Entries taken from a collection:
━━━━━━

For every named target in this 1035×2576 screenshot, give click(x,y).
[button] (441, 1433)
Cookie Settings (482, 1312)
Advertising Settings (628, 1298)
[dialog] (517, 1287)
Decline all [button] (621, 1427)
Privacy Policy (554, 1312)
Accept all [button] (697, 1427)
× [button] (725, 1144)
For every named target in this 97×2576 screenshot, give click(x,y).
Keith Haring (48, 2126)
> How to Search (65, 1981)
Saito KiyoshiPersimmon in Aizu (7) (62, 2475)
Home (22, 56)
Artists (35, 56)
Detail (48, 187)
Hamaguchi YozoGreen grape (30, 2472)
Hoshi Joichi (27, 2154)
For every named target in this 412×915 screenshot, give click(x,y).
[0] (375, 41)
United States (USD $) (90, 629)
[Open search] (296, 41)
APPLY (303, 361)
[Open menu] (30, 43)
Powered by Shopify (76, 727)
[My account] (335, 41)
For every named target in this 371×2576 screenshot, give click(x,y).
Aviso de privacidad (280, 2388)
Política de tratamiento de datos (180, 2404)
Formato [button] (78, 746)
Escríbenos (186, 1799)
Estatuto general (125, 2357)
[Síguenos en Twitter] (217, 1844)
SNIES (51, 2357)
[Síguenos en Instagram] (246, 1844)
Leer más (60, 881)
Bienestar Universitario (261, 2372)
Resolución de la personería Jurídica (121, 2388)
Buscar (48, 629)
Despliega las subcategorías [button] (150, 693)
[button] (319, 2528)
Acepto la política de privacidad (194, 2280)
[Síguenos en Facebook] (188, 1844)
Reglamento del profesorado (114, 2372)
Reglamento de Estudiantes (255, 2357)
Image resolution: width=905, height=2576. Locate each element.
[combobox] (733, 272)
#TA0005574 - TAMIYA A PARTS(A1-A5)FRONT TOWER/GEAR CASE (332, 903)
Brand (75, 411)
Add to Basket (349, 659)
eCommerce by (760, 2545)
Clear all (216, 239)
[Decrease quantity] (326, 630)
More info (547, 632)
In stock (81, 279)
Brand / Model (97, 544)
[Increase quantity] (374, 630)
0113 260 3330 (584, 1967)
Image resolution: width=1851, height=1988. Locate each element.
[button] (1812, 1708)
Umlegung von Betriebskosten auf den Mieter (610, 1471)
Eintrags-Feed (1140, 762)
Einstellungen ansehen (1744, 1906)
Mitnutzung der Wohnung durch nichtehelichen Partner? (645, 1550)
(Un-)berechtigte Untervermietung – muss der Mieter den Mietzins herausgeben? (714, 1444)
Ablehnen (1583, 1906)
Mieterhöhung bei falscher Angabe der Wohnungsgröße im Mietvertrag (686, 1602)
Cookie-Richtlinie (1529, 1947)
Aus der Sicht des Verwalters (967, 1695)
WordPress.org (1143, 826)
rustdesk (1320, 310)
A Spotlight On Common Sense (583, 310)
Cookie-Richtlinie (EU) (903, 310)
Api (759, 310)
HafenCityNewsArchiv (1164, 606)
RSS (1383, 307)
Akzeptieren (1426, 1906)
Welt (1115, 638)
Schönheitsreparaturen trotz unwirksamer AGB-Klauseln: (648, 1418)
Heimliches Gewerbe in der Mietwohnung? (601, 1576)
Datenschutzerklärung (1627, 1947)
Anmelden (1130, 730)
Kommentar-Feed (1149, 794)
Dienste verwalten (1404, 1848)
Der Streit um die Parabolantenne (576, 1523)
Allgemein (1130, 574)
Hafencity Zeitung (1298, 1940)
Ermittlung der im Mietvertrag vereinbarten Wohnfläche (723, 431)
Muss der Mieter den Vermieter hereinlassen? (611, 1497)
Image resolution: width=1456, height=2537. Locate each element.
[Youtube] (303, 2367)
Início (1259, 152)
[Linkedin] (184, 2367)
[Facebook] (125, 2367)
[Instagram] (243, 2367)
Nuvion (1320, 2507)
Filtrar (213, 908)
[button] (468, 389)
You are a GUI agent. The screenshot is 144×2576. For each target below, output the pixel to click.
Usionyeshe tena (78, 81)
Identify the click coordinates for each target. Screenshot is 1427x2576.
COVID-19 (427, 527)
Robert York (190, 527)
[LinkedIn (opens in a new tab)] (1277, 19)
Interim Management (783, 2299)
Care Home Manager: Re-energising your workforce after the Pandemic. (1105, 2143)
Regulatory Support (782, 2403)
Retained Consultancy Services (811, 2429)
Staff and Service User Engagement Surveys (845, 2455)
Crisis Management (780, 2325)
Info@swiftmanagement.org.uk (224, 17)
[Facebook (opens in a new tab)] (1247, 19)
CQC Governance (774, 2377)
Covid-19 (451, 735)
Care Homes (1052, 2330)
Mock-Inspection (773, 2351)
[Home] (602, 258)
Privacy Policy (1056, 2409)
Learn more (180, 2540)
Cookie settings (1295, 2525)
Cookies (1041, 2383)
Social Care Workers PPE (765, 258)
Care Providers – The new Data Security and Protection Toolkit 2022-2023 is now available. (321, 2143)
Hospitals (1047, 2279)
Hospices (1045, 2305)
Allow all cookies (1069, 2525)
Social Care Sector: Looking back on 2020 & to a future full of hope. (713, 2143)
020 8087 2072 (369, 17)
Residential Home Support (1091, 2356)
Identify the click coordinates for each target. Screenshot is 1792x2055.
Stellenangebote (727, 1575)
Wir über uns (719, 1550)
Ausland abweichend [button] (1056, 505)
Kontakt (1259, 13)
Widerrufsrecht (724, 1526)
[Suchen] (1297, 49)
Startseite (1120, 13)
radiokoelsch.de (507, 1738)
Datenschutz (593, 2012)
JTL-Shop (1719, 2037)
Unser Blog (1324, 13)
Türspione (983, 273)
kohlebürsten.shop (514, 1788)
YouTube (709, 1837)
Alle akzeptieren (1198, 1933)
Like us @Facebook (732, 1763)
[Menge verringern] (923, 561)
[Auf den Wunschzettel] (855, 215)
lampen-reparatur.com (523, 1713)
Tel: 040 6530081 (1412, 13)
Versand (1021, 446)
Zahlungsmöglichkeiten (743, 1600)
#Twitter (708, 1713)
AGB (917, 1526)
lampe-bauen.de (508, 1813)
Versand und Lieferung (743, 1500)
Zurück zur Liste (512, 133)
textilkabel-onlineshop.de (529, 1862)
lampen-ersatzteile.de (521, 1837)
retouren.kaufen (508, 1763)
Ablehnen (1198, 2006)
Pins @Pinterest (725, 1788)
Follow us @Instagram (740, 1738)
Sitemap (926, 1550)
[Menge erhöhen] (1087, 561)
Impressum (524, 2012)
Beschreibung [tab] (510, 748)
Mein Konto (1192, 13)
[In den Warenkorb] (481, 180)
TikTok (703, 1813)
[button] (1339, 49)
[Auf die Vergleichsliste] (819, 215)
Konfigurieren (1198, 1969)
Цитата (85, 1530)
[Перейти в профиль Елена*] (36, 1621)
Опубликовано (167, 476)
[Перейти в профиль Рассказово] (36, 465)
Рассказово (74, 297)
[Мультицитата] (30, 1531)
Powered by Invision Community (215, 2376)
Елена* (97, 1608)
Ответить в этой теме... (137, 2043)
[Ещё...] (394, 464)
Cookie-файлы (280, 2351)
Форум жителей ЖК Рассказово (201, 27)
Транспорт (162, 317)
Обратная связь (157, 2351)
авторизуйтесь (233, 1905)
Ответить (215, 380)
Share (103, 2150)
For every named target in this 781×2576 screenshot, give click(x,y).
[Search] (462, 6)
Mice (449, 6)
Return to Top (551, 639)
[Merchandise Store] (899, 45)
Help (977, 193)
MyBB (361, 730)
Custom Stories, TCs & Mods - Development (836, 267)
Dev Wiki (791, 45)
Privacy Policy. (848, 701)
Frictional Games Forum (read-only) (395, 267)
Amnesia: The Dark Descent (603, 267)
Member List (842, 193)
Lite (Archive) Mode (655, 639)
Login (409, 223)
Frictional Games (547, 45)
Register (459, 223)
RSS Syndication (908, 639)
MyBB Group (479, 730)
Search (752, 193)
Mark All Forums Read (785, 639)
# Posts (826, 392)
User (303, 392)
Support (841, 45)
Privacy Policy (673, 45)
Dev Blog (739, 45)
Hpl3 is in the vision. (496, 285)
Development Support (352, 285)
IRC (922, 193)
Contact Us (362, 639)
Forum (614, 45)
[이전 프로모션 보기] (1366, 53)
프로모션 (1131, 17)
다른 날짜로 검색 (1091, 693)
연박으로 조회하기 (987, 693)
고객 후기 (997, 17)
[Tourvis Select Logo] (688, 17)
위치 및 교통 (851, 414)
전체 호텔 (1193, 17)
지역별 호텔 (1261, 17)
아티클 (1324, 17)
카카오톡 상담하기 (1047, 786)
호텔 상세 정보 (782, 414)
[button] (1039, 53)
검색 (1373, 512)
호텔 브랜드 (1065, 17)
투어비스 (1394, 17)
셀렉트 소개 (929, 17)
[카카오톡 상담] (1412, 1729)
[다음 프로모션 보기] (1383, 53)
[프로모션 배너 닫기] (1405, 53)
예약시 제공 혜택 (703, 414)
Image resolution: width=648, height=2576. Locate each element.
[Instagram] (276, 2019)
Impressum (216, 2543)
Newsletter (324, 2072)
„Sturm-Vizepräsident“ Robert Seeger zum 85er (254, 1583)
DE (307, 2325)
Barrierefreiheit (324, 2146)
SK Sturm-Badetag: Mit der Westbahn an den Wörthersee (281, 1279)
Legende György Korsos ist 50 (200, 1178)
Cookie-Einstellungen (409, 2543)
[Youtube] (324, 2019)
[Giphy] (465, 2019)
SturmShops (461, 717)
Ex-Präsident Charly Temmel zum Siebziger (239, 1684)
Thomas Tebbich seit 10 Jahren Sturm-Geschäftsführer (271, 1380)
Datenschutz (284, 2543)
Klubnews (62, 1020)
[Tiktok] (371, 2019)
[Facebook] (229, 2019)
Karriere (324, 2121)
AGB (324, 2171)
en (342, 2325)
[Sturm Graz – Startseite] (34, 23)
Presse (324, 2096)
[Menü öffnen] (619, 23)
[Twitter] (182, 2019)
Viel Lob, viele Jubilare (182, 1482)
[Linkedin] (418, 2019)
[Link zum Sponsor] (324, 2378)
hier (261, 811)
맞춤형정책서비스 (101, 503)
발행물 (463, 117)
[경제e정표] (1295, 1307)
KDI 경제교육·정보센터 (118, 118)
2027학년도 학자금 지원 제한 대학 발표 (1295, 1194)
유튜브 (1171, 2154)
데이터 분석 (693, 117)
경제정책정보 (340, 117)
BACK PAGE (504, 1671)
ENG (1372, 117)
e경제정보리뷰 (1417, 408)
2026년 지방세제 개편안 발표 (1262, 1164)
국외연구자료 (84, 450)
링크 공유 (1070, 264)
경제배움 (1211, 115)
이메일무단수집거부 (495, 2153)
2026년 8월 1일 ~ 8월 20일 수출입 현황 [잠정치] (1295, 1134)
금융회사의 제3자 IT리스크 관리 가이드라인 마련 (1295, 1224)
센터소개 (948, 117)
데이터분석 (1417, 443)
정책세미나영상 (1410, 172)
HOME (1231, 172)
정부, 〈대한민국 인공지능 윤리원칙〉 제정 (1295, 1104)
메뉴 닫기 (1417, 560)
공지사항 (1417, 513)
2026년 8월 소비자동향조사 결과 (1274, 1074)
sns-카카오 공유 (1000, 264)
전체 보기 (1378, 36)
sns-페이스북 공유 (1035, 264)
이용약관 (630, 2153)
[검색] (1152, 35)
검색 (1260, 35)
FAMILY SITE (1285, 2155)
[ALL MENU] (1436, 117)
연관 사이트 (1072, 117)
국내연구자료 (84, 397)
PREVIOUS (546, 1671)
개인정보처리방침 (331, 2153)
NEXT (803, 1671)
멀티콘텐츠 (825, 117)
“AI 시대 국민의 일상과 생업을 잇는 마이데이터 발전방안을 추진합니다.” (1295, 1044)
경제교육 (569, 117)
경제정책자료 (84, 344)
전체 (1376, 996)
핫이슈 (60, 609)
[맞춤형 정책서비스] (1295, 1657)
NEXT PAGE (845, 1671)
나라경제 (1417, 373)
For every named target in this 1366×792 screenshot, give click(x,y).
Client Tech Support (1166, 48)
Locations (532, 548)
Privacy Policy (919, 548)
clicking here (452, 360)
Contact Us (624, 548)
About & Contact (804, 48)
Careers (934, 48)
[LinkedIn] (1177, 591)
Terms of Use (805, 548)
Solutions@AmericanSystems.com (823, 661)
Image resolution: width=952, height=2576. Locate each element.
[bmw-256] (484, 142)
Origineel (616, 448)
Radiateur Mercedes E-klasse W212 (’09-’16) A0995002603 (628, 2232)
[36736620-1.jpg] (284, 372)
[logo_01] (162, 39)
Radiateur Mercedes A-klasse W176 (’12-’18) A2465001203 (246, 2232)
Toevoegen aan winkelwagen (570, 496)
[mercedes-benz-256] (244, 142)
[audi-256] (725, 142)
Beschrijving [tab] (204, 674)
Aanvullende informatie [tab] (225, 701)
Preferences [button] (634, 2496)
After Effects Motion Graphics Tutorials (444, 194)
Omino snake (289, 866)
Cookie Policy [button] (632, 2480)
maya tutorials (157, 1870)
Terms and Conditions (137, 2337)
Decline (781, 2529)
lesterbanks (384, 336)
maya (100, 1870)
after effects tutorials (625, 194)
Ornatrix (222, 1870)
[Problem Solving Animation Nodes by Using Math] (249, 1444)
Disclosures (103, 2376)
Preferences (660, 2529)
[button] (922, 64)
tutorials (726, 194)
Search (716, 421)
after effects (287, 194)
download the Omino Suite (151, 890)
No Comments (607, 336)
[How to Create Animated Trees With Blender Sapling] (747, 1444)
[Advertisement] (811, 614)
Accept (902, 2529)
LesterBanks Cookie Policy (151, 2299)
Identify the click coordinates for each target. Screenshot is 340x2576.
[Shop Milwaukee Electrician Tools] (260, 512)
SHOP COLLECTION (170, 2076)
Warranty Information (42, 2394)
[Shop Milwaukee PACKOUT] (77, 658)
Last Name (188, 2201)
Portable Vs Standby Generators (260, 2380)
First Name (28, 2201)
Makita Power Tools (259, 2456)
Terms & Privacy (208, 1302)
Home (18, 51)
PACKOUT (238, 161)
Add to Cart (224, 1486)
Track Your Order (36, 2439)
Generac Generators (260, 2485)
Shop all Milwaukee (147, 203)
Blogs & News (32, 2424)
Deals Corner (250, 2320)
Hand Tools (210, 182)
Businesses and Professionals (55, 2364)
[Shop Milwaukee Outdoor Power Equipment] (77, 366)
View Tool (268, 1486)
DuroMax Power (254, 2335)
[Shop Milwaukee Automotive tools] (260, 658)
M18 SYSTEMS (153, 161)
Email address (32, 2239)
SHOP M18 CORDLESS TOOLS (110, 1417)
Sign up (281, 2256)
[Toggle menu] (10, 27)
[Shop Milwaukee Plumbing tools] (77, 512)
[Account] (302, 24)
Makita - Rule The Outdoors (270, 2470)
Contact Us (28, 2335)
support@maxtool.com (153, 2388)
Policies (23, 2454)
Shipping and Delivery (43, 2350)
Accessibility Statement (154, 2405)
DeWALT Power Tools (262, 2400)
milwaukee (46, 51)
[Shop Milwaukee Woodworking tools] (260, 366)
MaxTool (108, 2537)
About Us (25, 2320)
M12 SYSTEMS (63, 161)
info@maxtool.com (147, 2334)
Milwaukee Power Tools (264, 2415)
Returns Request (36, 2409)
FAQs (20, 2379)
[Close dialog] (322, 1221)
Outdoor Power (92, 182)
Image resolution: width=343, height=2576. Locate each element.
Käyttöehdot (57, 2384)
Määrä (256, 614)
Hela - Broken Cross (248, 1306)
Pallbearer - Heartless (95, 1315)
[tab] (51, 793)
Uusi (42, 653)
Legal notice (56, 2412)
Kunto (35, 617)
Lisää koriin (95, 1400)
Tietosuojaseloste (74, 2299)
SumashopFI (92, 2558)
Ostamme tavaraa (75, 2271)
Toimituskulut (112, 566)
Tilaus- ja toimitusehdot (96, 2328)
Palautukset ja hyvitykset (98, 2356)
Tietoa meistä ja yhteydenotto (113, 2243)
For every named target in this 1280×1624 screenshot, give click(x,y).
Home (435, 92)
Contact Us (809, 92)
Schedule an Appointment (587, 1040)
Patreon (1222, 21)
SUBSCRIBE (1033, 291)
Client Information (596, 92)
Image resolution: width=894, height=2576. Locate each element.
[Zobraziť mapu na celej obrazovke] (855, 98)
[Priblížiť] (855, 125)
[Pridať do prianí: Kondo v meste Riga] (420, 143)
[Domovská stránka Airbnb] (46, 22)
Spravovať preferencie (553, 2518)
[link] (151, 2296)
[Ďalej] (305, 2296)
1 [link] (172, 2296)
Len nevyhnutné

━━━━━━

## Work instruction
Would you print, exactly as written, every line above from the one holding "[Перейти в профиль Елена*] (36, 1621)" through the one holding "검색 (1373, 512)", with both included and no other lines?

## Result of the task
[Перейти в профиль Елена*] (36, 1621)
Опубликовано (167, 476)
[Перейти в профиль Рассказово] (36, 465)
Рассказово (74, 297)
[Мультицитата] (30, 1531)
Powered by Invision Community (215, 2376)
Елена* (97, 1608)
Ответить в этой теме... (137, 2043)
[Ещё...] (394, 464)
Cookie-файлы (280, 2351)
Форум жителей ЖК Рассказово (201, 27)
Транспорт (162, 317)
Обратная связь (157, 2351)
авторизуйтесь (233, 1905)
Ответить (215, 380)
Share (103, 2150)
For every named target in this 781×2576 screenshot, give click(x,y).
[Search] (462, 6)
Mice (449, 6)
Return to Top (551, 639)
[Merchandise Store] (899, 45)
Help (977, 193)
MyBB (361, 730)
Custom Stories, TCs & Mods - Development (836, 267)
Dev Wiki (791, 45)
Privacy Policy. (848, 701)
Frictional Games Forum (read-only) (395, 267)
Amnesia: The Dark Descent (603, 267)
Member List (842, 193)
Lite (Archive) Mode (655, 639)
Login (409, 223)
Frictional Games (547, 45)
Register (459, 223)
RSS Syndication (908, 639)
MyBB Group (479, 730)
Search (752, 193)
Mark All Forums Read (785, 639)
# Posts (826, 392)
User (303, 392)
Support (841, 45)
Privacy Policy (673, 45)
Dev Blog (739, 45)
Hpl3 is in the vision. (496, 285)
Development Support (352, 285)
IRC (922, 193)
Contact Us (362, 639)
Forum (614, 45)
[이전 프로모션 보기] (1366, 53)
프로모션 (1131, 17)
다른 날짜로 검색 (1091, 693)
연박으로 조회하기 (987, 693)
고객 후기 (997, 17)
[Tourvis Select Logo] (688, 17)
위치 및 교통 (851, 414)
전체 호텔 (1193, 17)
지역별 호텔 (1261, 17)
아티클 (1324, 17)
카카오톡 상담하기 (1047, 786)
호텔 상세 정보 (782, 414)
[button] (1039, 53)
검색 (1373, 512)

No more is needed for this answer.